Pointing records for text and elements:
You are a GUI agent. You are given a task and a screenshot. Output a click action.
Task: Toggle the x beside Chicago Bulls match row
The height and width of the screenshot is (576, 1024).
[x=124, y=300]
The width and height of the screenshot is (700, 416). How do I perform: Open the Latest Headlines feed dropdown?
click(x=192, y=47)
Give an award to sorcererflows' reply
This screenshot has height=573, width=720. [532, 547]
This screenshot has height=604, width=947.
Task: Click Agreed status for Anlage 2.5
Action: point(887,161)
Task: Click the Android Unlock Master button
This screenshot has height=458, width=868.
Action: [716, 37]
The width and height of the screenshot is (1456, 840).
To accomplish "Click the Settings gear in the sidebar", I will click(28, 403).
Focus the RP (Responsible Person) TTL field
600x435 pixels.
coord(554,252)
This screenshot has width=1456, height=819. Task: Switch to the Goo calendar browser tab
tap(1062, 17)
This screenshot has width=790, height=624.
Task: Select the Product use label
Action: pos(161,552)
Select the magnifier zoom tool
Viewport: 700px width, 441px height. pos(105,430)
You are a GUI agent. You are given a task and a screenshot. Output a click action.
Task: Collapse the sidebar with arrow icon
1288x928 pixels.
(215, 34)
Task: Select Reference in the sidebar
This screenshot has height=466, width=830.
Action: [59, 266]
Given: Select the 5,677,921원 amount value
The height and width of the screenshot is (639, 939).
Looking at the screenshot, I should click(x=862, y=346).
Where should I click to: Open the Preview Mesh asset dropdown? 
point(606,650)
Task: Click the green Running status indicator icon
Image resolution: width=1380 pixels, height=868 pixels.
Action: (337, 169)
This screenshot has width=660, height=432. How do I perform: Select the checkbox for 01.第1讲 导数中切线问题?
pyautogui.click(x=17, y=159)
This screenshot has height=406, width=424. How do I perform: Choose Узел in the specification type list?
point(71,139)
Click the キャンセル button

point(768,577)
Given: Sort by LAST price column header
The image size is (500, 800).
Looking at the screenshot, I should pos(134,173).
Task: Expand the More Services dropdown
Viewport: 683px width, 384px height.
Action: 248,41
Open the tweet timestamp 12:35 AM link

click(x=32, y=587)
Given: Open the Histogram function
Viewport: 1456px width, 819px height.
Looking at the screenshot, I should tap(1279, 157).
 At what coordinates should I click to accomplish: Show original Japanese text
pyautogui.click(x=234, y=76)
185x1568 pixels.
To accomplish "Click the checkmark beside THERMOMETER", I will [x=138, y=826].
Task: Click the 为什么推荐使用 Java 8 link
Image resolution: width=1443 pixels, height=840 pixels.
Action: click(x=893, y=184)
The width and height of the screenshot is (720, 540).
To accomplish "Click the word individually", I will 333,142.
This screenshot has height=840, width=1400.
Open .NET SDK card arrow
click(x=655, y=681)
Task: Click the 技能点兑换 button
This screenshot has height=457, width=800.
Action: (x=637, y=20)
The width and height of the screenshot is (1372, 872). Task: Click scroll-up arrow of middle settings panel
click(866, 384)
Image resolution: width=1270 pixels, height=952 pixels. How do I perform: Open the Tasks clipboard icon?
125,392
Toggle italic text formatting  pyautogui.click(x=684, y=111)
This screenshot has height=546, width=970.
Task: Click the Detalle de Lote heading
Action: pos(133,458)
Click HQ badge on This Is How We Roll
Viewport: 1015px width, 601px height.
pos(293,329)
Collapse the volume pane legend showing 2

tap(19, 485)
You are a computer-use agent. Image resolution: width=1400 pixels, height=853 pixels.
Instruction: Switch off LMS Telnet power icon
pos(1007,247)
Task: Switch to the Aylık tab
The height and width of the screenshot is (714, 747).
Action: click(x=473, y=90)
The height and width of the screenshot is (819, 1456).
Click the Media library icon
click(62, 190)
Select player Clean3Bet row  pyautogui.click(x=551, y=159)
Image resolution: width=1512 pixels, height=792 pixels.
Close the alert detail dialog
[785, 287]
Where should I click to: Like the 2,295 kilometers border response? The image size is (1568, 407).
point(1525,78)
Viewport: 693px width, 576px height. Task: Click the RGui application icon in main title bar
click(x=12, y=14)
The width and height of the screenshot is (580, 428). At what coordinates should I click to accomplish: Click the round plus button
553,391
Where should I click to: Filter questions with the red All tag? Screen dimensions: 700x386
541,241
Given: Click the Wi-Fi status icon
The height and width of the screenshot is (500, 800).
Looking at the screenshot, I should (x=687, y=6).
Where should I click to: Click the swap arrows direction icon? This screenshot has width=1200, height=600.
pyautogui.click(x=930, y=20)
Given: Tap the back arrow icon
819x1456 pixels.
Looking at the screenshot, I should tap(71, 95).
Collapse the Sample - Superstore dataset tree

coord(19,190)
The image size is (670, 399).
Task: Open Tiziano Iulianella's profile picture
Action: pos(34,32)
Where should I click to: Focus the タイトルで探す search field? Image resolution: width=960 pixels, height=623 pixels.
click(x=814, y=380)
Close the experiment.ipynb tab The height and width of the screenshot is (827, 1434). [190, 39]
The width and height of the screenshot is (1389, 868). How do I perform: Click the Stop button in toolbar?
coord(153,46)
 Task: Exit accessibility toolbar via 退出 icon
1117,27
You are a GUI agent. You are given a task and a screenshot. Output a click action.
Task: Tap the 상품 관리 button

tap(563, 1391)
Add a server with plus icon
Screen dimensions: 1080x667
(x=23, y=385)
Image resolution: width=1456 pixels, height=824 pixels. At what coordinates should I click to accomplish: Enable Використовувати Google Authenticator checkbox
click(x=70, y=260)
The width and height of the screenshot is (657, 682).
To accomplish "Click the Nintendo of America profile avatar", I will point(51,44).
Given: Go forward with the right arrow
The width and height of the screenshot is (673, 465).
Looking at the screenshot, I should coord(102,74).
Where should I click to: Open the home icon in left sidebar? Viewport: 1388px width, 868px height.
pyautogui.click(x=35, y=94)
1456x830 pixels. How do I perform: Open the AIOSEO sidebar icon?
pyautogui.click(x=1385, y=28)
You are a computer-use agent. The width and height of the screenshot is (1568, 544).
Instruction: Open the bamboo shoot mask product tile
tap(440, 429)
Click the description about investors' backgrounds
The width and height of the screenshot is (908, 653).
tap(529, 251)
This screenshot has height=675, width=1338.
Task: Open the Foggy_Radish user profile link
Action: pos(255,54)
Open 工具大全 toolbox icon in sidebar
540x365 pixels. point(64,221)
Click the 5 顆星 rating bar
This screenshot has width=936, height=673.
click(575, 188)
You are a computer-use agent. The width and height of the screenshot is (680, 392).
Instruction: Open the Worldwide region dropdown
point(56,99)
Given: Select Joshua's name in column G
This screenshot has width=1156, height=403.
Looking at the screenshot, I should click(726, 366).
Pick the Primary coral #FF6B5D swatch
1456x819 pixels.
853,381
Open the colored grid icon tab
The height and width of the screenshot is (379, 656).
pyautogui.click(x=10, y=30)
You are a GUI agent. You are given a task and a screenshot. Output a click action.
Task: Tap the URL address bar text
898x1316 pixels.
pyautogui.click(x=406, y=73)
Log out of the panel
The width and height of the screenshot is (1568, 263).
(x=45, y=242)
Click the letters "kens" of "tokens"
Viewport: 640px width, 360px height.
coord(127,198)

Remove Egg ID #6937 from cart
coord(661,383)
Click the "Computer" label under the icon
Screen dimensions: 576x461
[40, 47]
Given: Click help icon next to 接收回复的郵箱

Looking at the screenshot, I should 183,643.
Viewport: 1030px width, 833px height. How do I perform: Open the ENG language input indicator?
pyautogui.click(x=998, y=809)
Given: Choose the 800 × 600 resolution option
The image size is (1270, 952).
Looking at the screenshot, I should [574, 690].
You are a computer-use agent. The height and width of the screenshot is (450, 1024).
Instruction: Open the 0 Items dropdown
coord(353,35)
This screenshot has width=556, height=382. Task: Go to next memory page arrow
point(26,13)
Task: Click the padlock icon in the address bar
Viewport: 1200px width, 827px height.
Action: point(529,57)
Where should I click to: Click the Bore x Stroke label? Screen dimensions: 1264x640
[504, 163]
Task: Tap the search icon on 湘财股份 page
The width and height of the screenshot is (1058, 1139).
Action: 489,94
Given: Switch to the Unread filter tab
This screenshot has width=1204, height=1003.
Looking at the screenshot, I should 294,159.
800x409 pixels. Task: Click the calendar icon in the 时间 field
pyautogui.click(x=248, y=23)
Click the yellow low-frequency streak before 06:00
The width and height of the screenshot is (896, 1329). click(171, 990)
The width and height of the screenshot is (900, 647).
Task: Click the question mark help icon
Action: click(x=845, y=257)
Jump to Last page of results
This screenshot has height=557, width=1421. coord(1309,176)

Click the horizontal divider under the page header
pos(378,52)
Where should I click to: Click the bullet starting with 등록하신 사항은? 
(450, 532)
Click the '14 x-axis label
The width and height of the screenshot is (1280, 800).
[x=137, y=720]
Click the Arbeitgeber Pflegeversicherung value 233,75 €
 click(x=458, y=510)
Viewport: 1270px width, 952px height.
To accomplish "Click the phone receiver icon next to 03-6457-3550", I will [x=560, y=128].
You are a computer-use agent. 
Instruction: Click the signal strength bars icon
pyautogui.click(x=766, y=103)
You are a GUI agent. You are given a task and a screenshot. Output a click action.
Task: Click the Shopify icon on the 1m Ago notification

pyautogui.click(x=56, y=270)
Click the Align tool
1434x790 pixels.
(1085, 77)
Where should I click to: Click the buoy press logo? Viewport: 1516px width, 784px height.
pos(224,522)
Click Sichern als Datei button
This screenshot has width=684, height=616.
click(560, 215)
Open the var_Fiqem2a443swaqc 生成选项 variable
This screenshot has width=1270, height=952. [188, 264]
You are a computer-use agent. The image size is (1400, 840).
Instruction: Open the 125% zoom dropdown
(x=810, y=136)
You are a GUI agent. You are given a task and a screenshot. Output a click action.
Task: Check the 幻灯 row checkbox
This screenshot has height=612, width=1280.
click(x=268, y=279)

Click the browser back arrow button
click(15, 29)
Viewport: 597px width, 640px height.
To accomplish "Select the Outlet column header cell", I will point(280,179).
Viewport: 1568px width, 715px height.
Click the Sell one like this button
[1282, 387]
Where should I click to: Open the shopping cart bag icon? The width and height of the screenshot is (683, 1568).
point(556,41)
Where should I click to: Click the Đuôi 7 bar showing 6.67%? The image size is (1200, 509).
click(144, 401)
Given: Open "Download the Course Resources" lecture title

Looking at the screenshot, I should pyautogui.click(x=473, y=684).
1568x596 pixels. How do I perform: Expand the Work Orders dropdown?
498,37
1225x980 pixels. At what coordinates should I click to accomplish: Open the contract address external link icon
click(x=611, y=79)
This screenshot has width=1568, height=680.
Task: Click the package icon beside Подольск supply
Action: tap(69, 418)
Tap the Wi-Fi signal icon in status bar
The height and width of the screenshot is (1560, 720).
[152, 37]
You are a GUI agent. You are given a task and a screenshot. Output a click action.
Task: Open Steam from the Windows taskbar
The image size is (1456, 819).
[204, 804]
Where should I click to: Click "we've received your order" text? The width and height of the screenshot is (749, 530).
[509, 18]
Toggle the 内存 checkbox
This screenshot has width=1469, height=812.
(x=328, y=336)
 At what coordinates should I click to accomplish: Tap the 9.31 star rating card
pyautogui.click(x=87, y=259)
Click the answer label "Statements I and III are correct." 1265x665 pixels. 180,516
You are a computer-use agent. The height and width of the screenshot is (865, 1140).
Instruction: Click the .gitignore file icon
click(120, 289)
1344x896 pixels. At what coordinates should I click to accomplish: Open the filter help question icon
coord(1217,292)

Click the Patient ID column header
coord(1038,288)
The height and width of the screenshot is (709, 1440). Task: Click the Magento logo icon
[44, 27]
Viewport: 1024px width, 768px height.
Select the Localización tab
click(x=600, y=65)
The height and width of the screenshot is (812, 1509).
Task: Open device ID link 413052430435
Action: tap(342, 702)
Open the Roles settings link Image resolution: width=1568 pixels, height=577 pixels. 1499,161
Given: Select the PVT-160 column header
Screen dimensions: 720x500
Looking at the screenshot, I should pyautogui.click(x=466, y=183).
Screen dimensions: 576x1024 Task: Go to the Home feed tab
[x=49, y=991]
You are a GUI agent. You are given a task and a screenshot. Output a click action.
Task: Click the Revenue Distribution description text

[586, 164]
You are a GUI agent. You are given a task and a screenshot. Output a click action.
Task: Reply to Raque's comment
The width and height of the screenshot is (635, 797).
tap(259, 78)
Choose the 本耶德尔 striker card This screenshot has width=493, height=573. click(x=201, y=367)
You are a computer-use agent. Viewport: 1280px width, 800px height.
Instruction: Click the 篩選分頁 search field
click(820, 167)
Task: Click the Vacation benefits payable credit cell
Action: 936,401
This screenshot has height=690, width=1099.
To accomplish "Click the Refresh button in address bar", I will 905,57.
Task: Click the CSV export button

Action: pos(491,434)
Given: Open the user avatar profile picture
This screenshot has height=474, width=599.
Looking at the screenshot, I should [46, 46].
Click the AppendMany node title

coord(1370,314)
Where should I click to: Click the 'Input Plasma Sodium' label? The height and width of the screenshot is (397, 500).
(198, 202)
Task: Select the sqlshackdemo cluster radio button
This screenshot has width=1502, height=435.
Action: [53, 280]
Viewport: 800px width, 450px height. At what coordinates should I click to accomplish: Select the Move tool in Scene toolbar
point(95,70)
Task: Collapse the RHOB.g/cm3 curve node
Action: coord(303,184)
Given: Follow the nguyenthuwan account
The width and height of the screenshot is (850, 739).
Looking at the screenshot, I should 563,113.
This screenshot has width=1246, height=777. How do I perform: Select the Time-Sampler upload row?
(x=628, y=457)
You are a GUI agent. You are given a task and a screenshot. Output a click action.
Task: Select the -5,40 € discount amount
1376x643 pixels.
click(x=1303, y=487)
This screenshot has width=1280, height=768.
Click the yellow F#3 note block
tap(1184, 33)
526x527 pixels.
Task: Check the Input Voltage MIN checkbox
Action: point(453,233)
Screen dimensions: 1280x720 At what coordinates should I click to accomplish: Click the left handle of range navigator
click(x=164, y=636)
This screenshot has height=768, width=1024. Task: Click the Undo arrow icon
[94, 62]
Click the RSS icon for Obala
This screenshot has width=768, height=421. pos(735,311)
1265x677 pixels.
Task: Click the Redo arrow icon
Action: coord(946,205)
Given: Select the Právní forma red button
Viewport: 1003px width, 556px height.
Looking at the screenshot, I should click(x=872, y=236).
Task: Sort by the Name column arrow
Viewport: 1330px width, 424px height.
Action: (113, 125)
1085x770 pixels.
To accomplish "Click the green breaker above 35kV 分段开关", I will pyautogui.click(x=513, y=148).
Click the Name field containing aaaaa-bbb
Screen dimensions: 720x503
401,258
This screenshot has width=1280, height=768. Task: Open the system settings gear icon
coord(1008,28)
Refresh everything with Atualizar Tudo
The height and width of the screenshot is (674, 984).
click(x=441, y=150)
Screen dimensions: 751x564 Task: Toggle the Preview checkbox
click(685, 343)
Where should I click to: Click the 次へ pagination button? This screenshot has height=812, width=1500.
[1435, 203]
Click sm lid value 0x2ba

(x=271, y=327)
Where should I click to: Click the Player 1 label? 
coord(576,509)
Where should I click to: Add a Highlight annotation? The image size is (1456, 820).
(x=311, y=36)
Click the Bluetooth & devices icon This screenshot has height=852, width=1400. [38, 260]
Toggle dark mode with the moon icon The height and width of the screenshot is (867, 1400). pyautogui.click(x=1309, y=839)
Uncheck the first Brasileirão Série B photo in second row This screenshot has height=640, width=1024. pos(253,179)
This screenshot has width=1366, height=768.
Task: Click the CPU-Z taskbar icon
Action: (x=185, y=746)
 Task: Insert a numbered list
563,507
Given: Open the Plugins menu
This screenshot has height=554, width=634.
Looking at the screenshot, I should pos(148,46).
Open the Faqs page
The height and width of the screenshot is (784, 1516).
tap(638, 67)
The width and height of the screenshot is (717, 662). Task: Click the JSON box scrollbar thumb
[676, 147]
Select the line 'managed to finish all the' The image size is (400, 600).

- [REQUIRED WORK]:
Copy the lines of the records word for word, starting at the line that contains "Given: Sort by LAST price column header" and ending at the line that contains "Action: click(x=893, y=184)".

- [OUTPUT BELOW]:
Given: Sort by LAST price column header
The image size is (500, 800).
Looking at the screenshot, I should pos(134,173).
Task: Expand the More Services dropdown
Viewport: 683px width, 384px height.
Action: 248,41
Open the tweet timestamp 12:35 AM link

click(x=32, y=587)
Given: Open the Histogram function
Viewport: 1456px width, 819px height.
Looking at the screenshot, I should tap(1279, 157).
 At what coordinates should I click to accomplish: Show original Japanese text
pyautogui.click(x=234, y=76)
185x1568 pixels.
To accomplish "Click the checkmark beside THERMOMETER", I will [x=138, y=826].
Task: Click the 为什么推荐使用 Java 8 link
Image resolution: width=1443 pixels, height=840 pixels.
Action: click(x=893, y=184)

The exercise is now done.